The Thunderbolt  (real name: Yz) is a fictional character appearing in comics published by DC Comics and the name of other fictional genie variants within the 5th Dimension as well. Yz was originally portrayed as a genie-like character who hosts Johnny Thunder and then later Jakeem Thunder. He also appeared as an original and ordinary member of the Justice Society of America.

Jim Gaffigan and Seth Green each voiced the character in The CW television show Stargirl.

Publication history 

Thunderbolt (Yz) first appeared in Flash Comics #1, published with a cover date of January 1940, and was created by John Wentworth and Stan Aschmeier.

Fictional character biography
Yz is a fifth-dimensional genie who resided in a pen that was entrusted to Johnny Thunder on his birthday where the Badhnesians would use it to rule the world. This plan was thwarted when Badhnesia was attacked by a neighboring country. Later on, Johnny Thunder became aware of Thunderbolt's existence and the summoning word "cei-u".
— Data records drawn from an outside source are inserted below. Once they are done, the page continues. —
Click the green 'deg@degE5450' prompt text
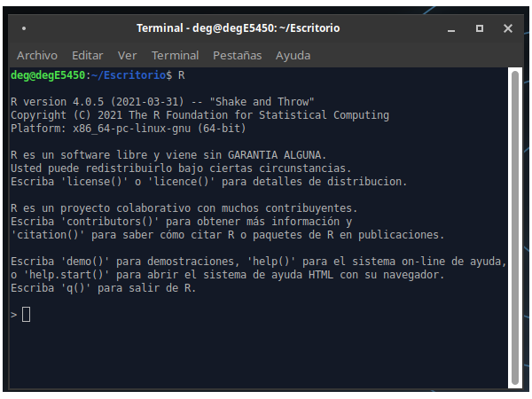 [x=48, y=75]
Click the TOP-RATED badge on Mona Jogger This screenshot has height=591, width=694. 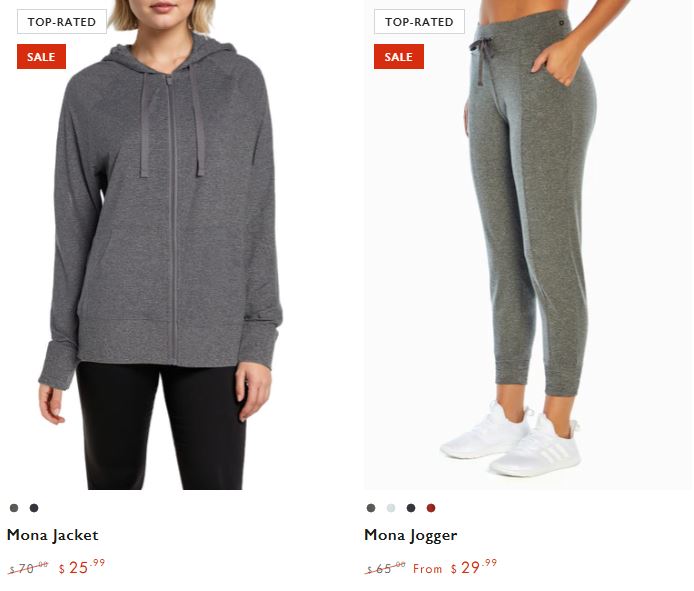[419, 22]
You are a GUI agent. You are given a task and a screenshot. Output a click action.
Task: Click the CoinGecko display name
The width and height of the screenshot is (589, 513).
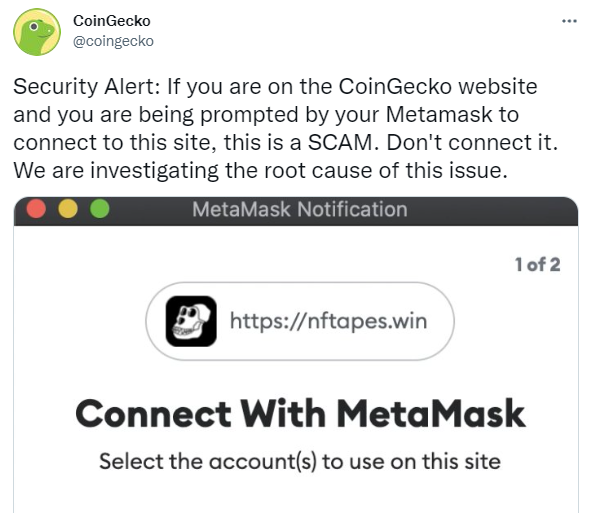(112, 21)
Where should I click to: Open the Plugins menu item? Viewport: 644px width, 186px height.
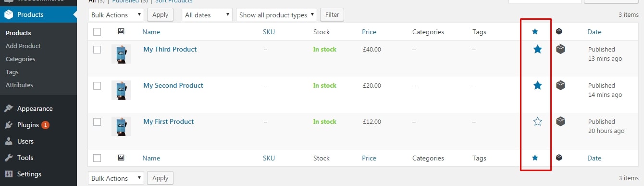point(28,125)
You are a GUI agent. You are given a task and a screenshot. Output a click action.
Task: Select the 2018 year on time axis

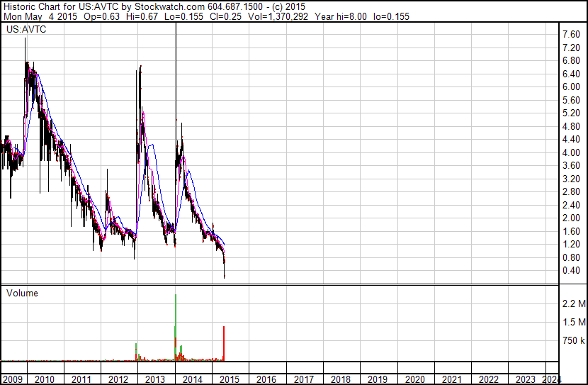click(340, 379)
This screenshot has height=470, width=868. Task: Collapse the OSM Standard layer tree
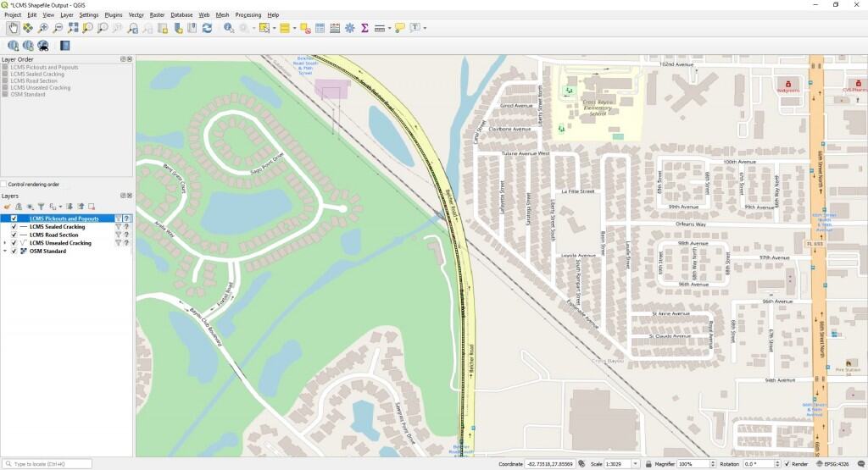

In the early 1950s, Johnny is kidnapped by the Badhnesians with the intention of executing their original world conquest plan. With help from Thunderbolt, Johnny manages to summon Superman and the would-be conquerors' plans are defeated.

During Johnny Thunder's time with the Justice Society of America, his control over Thunderbolt was weakening due to a spell cast by Badhnesian priests.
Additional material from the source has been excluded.